> What to produce:
Please print out all of the records below, line for line, without changing anything.

(Saved entries)
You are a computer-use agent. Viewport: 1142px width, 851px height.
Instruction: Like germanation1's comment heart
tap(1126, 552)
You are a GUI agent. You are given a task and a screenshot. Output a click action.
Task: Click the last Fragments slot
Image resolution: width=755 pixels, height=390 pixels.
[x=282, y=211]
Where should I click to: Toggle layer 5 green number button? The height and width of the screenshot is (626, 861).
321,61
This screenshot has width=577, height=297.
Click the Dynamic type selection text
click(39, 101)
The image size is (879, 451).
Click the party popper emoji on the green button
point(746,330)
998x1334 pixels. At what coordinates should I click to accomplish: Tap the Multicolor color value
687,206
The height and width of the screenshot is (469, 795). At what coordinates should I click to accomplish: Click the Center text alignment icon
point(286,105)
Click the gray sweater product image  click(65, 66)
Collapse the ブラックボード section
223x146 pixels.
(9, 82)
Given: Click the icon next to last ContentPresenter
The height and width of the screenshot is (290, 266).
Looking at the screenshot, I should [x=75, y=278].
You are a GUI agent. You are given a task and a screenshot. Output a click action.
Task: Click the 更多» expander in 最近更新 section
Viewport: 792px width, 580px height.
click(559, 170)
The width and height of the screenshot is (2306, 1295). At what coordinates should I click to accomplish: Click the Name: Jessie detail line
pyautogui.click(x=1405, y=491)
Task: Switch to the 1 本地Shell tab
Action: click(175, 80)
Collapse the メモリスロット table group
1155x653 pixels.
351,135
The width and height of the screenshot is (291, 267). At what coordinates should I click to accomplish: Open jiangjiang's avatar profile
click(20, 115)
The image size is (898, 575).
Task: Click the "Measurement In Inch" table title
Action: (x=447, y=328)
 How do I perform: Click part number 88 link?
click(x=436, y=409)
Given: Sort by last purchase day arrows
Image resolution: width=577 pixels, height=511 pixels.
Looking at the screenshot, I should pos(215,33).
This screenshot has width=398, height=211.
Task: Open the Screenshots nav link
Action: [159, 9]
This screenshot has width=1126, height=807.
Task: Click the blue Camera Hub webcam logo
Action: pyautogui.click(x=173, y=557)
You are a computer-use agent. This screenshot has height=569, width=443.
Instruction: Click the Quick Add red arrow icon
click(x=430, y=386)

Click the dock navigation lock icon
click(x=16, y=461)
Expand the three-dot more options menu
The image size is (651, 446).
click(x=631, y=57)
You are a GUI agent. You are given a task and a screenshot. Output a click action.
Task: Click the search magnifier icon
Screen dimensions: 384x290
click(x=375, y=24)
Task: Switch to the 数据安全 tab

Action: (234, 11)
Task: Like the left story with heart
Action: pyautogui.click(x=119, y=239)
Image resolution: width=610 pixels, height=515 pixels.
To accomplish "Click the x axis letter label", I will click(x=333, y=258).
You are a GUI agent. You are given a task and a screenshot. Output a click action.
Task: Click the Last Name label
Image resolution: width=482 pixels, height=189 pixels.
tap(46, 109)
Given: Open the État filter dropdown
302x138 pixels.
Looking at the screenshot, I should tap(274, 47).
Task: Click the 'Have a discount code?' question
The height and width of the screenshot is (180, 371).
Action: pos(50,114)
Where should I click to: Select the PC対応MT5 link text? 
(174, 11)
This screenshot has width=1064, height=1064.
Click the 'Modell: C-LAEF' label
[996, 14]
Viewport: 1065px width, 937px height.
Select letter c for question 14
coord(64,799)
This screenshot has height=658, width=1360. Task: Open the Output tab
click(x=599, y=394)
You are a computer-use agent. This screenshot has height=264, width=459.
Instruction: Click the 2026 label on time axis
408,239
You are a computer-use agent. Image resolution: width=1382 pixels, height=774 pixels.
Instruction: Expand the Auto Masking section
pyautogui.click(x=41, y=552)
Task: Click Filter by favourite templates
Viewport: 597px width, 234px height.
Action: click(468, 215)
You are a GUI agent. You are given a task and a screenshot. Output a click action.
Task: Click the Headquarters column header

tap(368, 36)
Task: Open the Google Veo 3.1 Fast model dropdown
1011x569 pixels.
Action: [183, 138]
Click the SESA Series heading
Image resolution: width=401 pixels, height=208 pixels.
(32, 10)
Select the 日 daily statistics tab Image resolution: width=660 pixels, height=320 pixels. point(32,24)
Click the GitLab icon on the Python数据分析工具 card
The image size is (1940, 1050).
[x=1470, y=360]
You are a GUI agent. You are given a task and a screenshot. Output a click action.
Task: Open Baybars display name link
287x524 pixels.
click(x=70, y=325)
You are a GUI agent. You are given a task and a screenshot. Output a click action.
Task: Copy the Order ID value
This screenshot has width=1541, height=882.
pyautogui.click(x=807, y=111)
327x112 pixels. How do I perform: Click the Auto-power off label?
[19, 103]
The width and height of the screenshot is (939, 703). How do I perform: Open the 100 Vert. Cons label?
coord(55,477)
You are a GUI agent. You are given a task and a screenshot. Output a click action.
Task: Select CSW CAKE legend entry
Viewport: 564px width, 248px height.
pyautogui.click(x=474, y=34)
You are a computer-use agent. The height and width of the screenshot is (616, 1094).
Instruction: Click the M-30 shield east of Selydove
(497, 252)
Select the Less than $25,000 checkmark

> Solution to this problem:
You are a computer-use agent. Viewport: 1142px width, 851px height.
Instruction: Like germanation1's comment heart
tap(1126, 552)
You are a GUI agent. You are given a task and a screenshot. Output a click action.
Task: Click the last Fragments slot
Image resolution: width=755 pixels, height=390 pixels.
[x=282, y=211]
Where should I click to: Toggle layer 5 green number button? The height and width of the screenshot is (626, 861).
321,61
This screenshot has width=577, height=297.
Click the Dynamic type selection text
click(39, 101)
The image size is (879, 451).
Click the party popper emoji on the green button
point(746,330)
998x1334 pixels. At what coordinates should I click to accomplish: Tap the Multicolor color value
687,206
The height and width of the screenshot is (469, 795). At what coordinates should I click to accomplish: Click the Center text alignment icon
point(286,105)
Click the gray sweater product image  click(65, 66)
Collapse the ブラックボード section
223x146 pixels.
(9, 82)
Given: Click the icon next to last ContentPresenter
The height and width of the screenshot is (290, 266).
Looking at the screenshot, I should [x=75, y=278].
You are a GUI agent. You are given a task and a screenshot. Output a click action.
Task: Click the 更多» expander in 最近更新 section
Viewport: 792px width, 580px height.
click(559, 170)
The width and height of the screenshot is (2306, 1295). At what coordinates should I click to accomplish: Click the Name: Jessie detail line
pyautogui.click(x=1405, y=491)
Task: Switch to the 1 本地Shell tab
Action: click(175, 80)
Collapse the メモリスロット table group
1155x653 pixels.
351,135
The width and height of the screenshot is (291, 267). At what coordinates should I click to accomplish: Open jiangjiang's avatar profile
click(20, 115)
The image size is (898, 575).
Task: Click the "Measurement In Inch" table title
Action: (x=447, y=328)
 How do I perform: Click part number 88 link?
click(x=436, y=409)
Given: Sort by last purchase day arrows
Image resolution: width=577 pixels, height=511 pixels.
Looking at the screenshot, I should pos(215,33).
This screenshot has width=398, height=211.
Task: Open the Screenshots nav link
Action: [159, 9]
This screenshot has width=1126, height=807.
Task: Click the blue Camera Hub webcam logo
Action: pyautogui.click(x=173, y=557)
You are a computer-use agent. This screenshot has height=569, width=443.
Instruction: Click the Quick Add red arrow icon
click(x=430, y=386)

Click the dock navigation lock icon
click(x=16, y=461)
Expand the three-dot more options menu
The image size is (651, 446).
click(x=631, y=57)
You are a GUI agent. You are given a task and a screenshot. Output a click action.
Task: Click the search magnifier icon
Screen dimensions: 384x290
click(x=375, y=24)
Task: Switch to the 数据安全 tab

Action: (234, 11)
Task: Like the left story with heart
Action: pyautogui.click(x=119, y=239)
Image resolution: width=610 pixels, height=515 pixels.
To accomplish "Click the x axis letter label", I will click(x=333, y=258).
You are a GUI agent. You are given a task and a screenshot. Output a click action.
Task: Click the Last Name label
Image resolution: width=482 pixels, height=189 pixels.
tap(46, 109)
Given: Open the État filter dropdown
302x138 pixels.
Looking at the screenshot, I should tap(274, 47).
Task: Click the 'Have a discount code?' question
The height and width of the screenshot is (180, 371).
Action: pos(50,114)
Where should I click to: Select the PC対応MT5 link text? 
(174, 11)
This screenshot has width=1064, height=1064.
Click the 'Modell: C-LAEF' label
[996, 14]
Viewport: 1065px width, 937px height.
Select letter c for question 14
coord(64,799)
This screenshot has height=658, width=1360. Task: Open the Output tab
click(x=599, y=394)
You are a computer-use agent. This screenshot has height=264, width=459.
Instruction: Click the 2026 label on time axis
408,239
You are a computer-use agent. Image resolution: width=1382 pixels, height=774 pixels.
Instruction: Expand the Auto Masking section
pyautogui.click(x=41, y=552)
Task: Click Filter by favourite templates
Viewport: 597px width, 234px height.
Action: click(468, 215)
You are a GUI agent. You are given a task and a screenshot. Output a click action.
Task: Click the Headquarters column header

tap(368, 36)
Task: Open the Google Veo 3.1 Fast model dropdown
1011x569 pixels.
Action: [183, 138]
Click the SESA Series heading
Image resolution: width=401 pixels, height=208 pixels.
(32, 10)
Select the 日 daily statistics tab Image resolution: width=660 pixels, height=320 pixels. point(32,24)
Click the GitLab icon on the Python数据分析工具 card
The image size is (1940, 1050).
[x=1470, y=360]
You are a GUI agent. You are given a task and a screenshot. Output a click action.
Task: Open Baybars display name link
287x524 pixels.
click(x=70, y=325)
You are a GUI agent. You are given a task and a screenshot. Output a click action.
Task: Copy the Order ID value
This screenshot has width=1541, height=882.
pyautogui.click(x=807, y=111)
327x112 pixels. How do I perform: Click the Auto-power off label?
[19, 103]
The width and height of the screenshot is (939, 703). How do I perform: Open the 100 Vert. Cons label?
coord(55,477)
You are a GUI agent. You are given a task and a screenshot. Output a click action.
Task: Select CSW CAKE legend entry
Viewport: 564px width, 248px height.
pyautogui.click(x=474, y=34)
You are a computer-use agent. The height and width of the screenshot is (616, 1094).
Instruction: Click the M-30 shield east of Selydove
(497, 252)
Select the Less than $25,000 checkmark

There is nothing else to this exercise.